• **Dataset entries**
^^^^^^^^^^^^^^^^

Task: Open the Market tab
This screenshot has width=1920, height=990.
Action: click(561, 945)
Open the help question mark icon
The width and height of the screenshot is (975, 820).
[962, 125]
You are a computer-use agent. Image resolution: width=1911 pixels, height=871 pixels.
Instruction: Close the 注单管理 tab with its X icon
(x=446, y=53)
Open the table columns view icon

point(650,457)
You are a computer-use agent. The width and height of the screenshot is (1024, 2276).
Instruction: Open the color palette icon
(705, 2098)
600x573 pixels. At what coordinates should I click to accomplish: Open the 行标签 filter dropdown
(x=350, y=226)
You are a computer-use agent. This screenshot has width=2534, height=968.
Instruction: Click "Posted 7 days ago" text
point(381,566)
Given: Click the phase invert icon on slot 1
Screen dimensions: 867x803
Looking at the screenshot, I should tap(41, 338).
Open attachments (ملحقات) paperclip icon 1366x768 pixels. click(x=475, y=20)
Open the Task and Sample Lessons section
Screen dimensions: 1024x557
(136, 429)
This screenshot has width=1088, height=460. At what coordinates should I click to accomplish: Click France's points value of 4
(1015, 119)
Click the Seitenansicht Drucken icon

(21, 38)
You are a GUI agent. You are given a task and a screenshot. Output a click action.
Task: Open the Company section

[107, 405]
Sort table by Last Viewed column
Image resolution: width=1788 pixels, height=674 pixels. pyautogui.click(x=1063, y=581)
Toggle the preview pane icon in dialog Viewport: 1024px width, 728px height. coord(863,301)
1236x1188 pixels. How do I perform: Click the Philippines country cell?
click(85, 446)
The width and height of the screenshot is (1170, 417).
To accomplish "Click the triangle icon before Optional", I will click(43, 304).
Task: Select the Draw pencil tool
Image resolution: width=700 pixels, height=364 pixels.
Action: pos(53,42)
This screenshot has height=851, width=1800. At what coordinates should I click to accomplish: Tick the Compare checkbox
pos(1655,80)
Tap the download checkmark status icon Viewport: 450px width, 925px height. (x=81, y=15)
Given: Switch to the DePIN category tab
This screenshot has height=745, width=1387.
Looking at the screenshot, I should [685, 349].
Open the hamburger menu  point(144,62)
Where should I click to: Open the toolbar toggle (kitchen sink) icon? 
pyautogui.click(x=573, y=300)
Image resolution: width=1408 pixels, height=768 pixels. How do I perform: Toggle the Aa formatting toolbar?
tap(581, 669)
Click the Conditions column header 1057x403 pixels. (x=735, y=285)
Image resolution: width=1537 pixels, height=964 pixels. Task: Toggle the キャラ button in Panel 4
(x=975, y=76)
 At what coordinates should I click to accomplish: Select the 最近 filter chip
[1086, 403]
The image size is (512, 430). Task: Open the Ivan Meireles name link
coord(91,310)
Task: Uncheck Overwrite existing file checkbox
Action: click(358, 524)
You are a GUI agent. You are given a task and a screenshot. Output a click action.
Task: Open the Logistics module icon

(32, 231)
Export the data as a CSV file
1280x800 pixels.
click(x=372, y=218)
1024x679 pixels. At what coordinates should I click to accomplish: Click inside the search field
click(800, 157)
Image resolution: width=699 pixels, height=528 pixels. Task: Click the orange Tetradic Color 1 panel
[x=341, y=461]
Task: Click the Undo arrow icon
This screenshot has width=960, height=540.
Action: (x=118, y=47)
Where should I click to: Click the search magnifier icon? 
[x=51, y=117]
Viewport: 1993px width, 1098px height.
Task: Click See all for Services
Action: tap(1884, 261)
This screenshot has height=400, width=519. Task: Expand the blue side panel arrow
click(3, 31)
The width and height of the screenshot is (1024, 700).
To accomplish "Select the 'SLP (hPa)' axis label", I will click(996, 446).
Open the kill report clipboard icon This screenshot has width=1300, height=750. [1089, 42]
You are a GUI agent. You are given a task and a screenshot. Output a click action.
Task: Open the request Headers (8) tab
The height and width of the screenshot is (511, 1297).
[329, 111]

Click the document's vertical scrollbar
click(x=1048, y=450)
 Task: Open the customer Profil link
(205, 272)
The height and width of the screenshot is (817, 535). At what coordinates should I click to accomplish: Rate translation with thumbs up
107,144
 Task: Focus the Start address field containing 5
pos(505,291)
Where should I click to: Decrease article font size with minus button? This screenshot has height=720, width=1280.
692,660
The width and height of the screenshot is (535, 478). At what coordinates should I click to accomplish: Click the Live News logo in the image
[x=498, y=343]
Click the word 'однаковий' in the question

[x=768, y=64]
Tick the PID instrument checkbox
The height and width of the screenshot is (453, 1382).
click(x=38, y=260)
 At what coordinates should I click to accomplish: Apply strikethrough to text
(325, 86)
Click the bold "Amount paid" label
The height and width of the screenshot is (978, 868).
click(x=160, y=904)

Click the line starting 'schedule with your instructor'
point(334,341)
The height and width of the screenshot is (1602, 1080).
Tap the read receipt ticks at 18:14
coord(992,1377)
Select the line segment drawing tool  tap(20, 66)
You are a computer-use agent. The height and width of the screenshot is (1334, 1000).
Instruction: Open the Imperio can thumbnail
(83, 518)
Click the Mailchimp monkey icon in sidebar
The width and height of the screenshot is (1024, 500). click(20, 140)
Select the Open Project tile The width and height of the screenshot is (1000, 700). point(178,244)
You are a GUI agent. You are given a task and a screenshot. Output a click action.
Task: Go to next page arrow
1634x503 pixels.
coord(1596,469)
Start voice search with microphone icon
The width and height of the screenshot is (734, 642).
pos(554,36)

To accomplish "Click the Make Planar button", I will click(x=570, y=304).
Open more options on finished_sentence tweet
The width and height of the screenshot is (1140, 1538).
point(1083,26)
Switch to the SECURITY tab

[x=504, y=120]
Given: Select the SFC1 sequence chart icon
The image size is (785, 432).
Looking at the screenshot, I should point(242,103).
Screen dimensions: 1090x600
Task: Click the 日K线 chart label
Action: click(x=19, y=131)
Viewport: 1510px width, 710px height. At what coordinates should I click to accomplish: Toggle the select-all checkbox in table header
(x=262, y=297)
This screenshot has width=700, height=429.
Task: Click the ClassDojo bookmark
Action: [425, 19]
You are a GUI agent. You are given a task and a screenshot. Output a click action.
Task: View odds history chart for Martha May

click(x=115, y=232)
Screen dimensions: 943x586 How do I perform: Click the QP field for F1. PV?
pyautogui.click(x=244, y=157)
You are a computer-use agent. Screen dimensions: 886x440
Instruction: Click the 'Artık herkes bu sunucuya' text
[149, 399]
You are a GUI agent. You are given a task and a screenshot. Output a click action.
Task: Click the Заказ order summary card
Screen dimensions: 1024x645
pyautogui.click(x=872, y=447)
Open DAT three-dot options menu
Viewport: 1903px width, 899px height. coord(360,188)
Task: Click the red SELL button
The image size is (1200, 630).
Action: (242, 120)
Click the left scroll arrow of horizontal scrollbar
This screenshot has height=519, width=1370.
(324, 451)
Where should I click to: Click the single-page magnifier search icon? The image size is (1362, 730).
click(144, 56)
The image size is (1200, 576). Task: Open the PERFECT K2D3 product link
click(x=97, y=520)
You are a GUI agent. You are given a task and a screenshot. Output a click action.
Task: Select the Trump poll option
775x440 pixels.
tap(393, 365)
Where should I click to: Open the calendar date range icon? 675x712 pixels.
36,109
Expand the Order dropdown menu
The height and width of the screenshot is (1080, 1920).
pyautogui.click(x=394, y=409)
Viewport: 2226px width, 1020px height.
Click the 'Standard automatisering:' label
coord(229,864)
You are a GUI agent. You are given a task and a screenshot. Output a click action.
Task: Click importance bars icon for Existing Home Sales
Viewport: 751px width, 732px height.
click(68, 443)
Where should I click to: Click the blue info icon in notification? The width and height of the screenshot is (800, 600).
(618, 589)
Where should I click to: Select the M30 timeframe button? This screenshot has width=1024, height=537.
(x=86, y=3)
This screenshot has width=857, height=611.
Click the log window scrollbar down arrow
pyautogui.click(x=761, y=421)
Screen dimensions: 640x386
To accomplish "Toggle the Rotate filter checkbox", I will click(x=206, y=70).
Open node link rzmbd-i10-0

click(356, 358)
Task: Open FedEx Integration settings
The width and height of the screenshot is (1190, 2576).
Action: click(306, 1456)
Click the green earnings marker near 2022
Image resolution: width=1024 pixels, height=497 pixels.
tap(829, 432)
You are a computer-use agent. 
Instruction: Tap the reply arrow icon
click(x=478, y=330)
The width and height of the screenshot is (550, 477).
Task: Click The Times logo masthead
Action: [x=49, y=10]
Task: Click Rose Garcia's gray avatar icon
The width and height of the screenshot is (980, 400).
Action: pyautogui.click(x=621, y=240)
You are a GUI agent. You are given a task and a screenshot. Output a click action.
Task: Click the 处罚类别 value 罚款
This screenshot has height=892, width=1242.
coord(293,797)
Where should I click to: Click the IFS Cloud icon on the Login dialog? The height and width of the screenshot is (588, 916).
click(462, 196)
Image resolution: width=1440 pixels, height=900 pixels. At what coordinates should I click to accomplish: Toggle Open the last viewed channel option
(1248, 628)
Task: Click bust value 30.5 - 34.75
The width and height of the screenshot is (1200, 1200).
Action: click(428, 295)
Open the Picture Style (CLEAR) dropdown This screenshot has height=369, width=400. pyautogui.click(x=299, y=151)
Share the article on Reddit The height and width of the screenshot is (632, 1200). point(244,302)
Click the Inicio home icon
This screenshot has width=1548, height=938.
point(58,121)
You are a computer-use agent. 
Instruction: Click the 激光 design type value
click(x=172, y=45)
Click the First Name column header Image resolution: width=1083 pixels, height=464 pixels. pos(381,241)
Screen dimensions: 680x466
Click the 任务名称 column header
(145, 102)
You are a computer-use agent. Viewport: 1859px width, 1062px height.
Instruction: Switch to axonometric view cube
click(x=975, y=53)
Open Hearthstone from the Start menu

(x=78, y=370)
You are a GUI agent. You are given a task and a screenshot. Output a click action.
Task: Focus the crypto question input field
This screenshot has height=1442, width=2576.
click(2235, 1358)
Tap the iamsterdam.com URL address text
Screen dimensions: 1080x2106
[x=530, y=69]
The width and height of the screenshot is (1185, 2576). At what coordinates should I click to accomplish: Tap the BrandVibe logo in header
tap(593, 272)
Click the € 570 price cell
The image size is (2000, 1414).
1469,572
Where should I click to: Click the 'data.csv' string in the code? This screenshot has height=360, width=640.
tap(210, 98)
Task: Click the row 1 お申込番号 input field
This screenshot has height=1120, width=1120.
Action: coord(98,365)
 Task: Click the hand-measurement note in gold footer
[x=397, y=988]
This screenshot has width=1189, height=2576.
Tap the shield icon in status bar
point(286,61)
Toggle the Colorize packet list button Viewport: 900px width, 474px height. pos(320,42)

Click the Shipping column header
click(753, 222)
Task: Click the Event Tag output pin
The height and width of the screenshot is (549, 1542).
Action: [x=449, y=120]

^^^^^^^^^^^^^^^^

• **What the exercise asks**
From the data above, output exactly the lines between the one containing "Click the 'Standard automatisering:' label" and the one containing "Screen dimensions: 640x386", counting both of them.

• **Reply**
Click the 'Standard automatisering:' label
coord(229,864)
You are a GUI agent. You are given a task and a screenshot. Output a click action.
Task: Click importance bars icon for Existing Home Sales
Viewport: 751px width, 732px height.
click(68, 443)
Where should I click to: Click the blue info icon in notification? The width and height of the screenshot is (800, 600).
(618, 589)
Where should I click to: Select the M30 timeframe button? This screenshot has width=1024, height=537.
(x=86, y=3)
This screenshot has width=857, height=611.
Click the log window scrollbar down arrow
pyautogui.click(x=761, y=421)
Screen dimensions: 640x386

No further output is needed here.